The mayor’s housing plan recommends lower parking requirements for affordable housing near transit, senior housing, and commercial development that also includes residential units. At a Municipal Art Society forum this morning, Planning Director Carl Weisbrod highlighted these reforms as one of the ways the mayor’s housing plan aims to reduce the cost of construction — but only in places where car ownership is very low.

“Other areas have to be examined more carefully,” Weisbrod said after the event. “What we’re looking at is how we can appropriately reduce the cost of construction while not having a significant — or any — impact on the quality of life in neighborhoods.”

This outlook matches the philosophy of DCP’s nascent parking plan for “inner ring” neighborhoods, which lists “maintaining an adequate supply of residential parking for people who choose to own a vehicle” among its ”quality of life” goals. The result: DCP tries to tailor the city’s parking regulations to local car ownership rates, rather than using parking policy as a tool to make housing more affordable and reduce traffic.

DCP isn’t the only place where the tail wags the parking policy dog. If anything, things are worse at the Economic Development Corporation.

EDC President Kyle Kimball said he follows Streetsblog and that while he supports our policy angle, he takes issue with how we’ve reported about EDC projects. “[EDC] never had a policy of incentivizing parking as an economic development strategy,” he said. “Actually, at the end of the day it ends up costing the city. Developers don’t want to build parking, either.”

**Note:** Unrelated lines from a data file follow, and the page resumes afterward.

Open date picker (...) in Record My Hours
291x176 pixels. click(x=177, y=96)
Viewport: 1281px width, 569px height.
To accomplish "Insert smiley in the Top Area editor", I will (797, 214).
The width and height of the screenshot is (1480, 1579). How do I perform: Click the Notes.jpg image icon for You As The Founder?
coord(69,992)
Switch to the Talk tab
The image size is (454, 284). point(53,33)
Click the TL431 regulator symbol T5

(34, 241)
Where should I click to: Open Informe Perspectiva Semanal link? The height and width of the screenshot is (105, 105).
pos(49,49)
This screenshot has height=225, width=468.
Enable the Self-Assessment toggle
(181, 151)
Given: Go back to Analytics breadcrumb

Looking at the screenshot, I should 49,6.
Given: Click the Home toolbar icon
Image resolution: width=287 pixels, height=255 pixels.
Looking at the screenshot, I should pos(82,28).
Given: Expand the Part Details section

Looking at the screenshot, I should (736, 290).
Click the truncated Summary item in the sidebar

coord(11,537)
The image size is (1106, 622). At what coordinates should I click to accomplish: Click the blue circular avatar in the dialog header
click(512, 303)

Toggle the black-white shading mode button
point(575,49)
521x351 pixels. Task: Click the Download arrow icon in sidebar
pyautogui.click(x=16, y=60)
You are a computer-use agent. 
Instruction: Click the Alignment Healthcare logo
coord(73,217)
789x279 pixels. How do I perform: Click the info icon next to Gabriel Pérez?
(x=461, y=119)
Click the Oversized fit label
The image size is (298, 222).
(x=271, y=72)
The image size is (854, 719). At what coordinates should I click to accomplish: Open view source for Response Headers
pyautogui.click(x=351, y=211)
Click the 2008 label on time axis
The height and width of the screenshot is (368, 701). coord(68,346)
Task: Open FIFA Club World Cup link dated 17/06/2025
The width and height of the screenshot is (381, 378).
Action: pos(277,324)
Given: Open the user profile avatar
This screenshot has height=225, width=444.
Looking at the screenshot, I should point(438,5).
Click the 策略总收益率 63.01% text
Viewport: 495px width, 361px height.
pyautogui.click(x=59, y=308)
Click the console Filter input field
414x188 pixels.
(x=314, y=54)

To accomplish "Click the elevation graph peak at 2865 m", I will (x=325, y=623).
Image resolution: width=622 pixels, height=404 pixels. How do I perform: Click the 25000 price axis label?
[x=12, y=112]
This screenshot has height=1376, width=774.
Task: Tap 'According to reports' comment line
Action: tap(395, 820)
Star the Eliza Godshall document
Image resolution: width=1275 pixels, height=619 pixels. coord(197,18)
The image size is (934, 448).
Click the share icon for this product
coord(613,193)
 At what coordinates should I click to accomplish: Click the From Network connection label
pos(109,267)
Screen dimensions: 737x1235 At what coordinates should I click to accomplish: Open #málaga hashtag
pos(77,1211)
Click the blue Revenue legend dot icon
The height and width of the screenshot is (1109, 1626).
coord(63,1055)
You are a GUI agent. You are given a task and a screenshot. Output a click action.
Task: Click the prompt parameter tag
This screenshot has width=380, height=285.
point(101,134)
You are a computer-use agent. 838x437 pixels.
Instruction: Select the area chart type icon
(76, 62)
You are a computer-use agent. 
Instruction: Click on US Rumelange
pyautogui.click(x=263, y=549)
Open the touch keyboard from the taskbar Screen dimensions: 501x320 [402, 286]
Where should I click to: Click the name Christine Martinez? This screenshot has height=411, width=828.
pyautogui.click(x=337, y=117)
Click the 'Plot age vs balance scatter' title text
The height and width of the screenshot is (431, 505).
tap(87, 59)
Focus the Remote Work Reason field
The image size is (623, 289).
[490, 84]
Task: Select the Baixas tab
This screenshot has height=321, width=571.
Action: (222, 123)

Yet EDC’s projects often include massive amounts of parking. At Yankee Stadium, EDC arranged public financing for 9,000 mostly-empty parking spaces whose operator defaulted on tax-exempt bonds. “The Bronx parking situation was one where they put in the right amount of parking at the time, given what they thought and what the Yankees were willing to pay for,” Kimball said of the subsidized project.

To hear Kimball tell it, the parking was done in by an over-performing train station. “There has turned out to be more commuting from that Metro-North station than the EIS anticipated,” he said. “So do I think it was a mistake to build the parking? No. Do I think the EIS could have been done differently? Yes.”